CEF/CEABN Seminars – Mass Spectrometry-Based Forest Tree Metabolomics: metabolite responses to a changing climate

In the next CEF/CEABN Seminar we will learn how metabolomics can help understand tree responses to climate change.

“Mass Spectrometry-Based Forest Tree Metabolomics: metabolite responses to a changing climate” is the title of the CEF/CEABN Seminar that will take place on October 9, from 12:30 p.m. to 1:30 p.m., in the Salão Nobre of the Instituto Superior de Agronomia (ISA).

Carla António, Coordinator of the Plant Metabolomics Laboratory and Associate Researcher at the Forest Research Centre (CEF), research unit of the Instituto Superior de Agronomia (ISA) of the University of Lisbon (ULisboa), will discuss how metabolomics can help to understand tree responses to climate change – an essential topic for protecting our forests and biodiversity.

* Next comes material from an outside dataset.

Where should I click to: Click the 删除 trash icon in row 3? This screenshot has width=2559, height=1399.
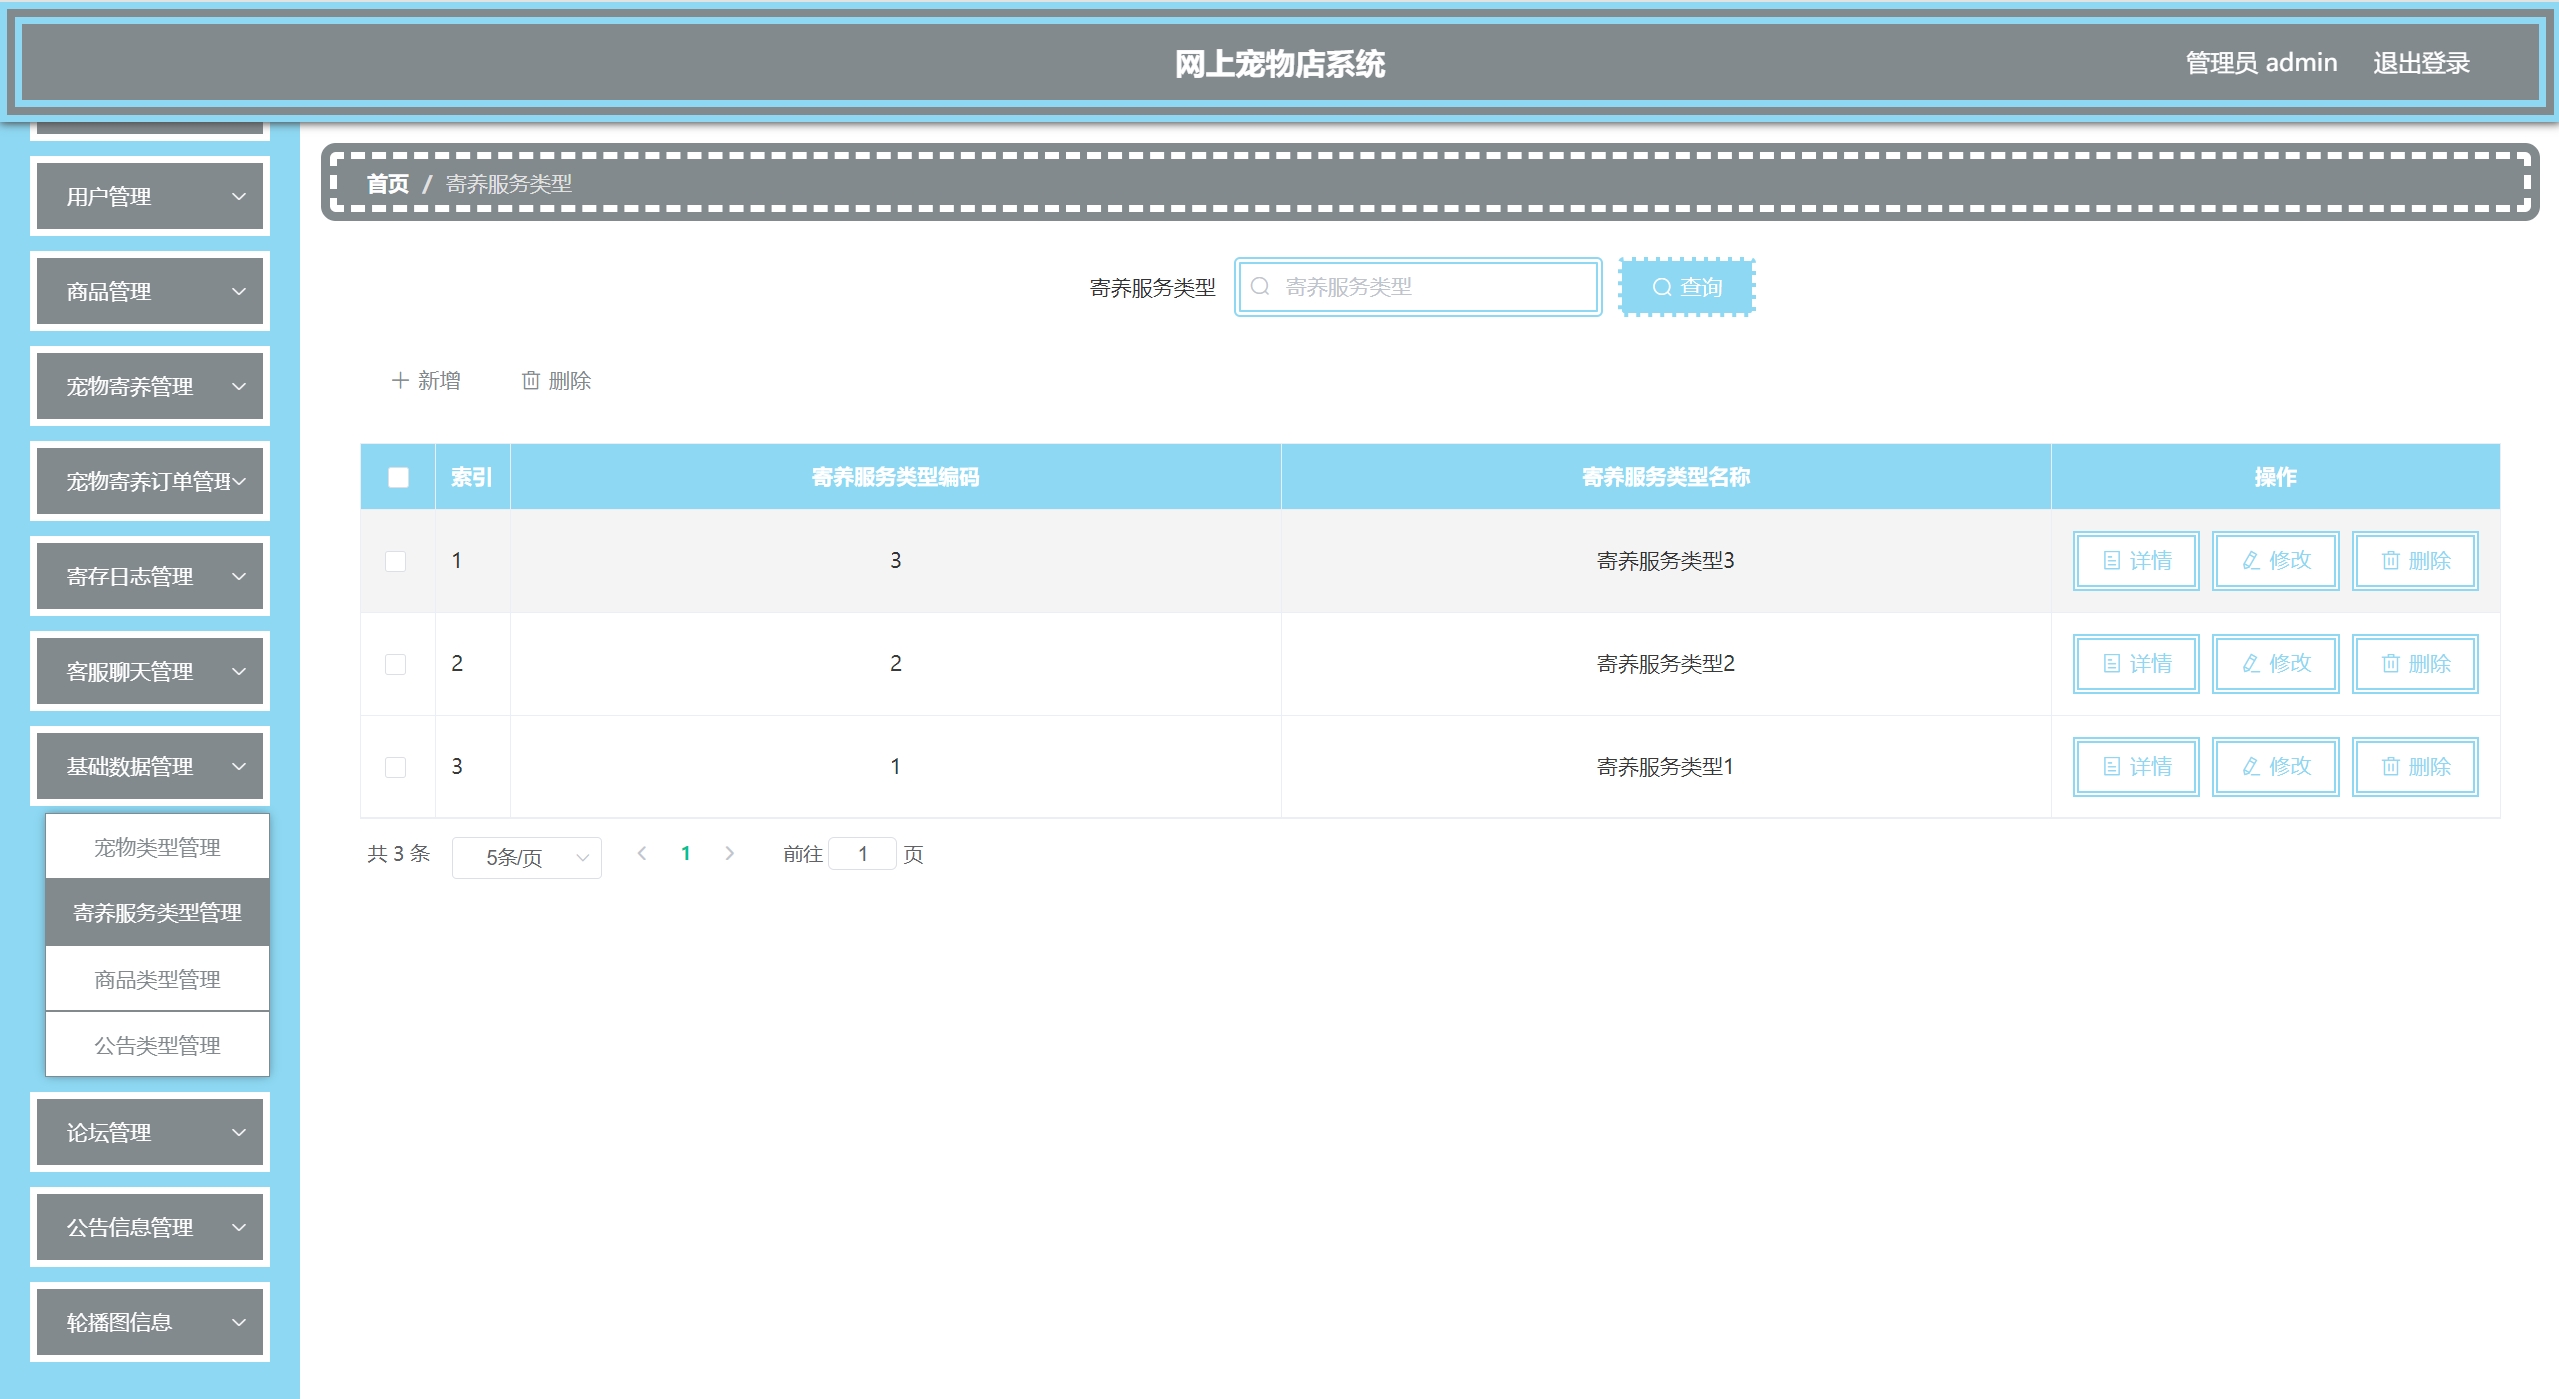(x=2390, y=767)
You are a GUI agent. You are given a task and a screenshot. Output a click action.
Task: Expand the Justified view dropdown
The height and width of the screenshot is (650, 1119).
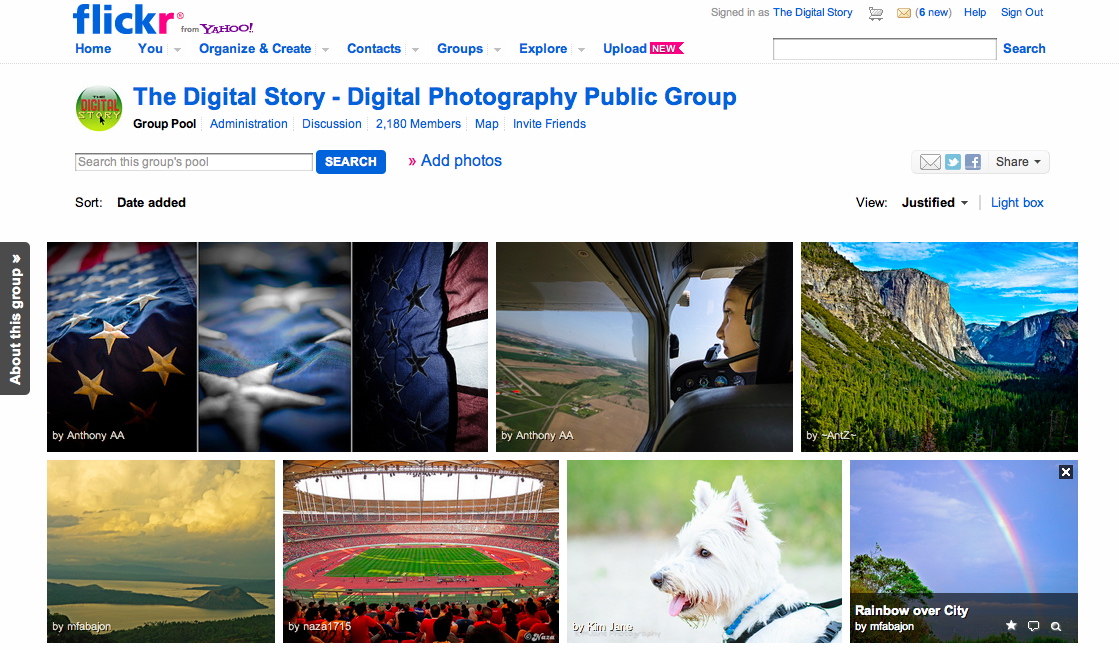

Forests are of vital importance not only because they are a source of a wide range of economical valuable products but also because forest ecosystems provide crucial services to humankind, including preservation of biodiversity, soil and water quality, carbon cycling, climate regulation, and climate change mitigation. Metabolomics methods in forest tree research are particularly limited given the long-life cycle, large genome size and lack of genomic tools of forest tree species. However, since the major genomics breakthroughs in forest tree research (e.g., availability of the first ever tree genome sequence, Populus trichocarpa in 2006), metabolomics studies in forest tree species have generated increased interest.

In this area, metabolomics represents a unique opportunity to explore the metabolic and developmental pathways of forest trees in response to critical damages associated with global climate change (abiotic/biotic). Abiotic stress events can devastate forests while biotic stress events, associated with forest insect pests and pathogen outbreaks, can seriously affect tree immune responses. Altogether, these environmental-stress factors promote tree disease spread and, eventually, lead to tree mortality.

Digging deeper into the understanding of the defense mechanisms involved in the resilience of forest trees to climate change is, therefore, crucial to developing strategies that best secure the protection of our forests, their biodiversity, and ultimately, ourselves.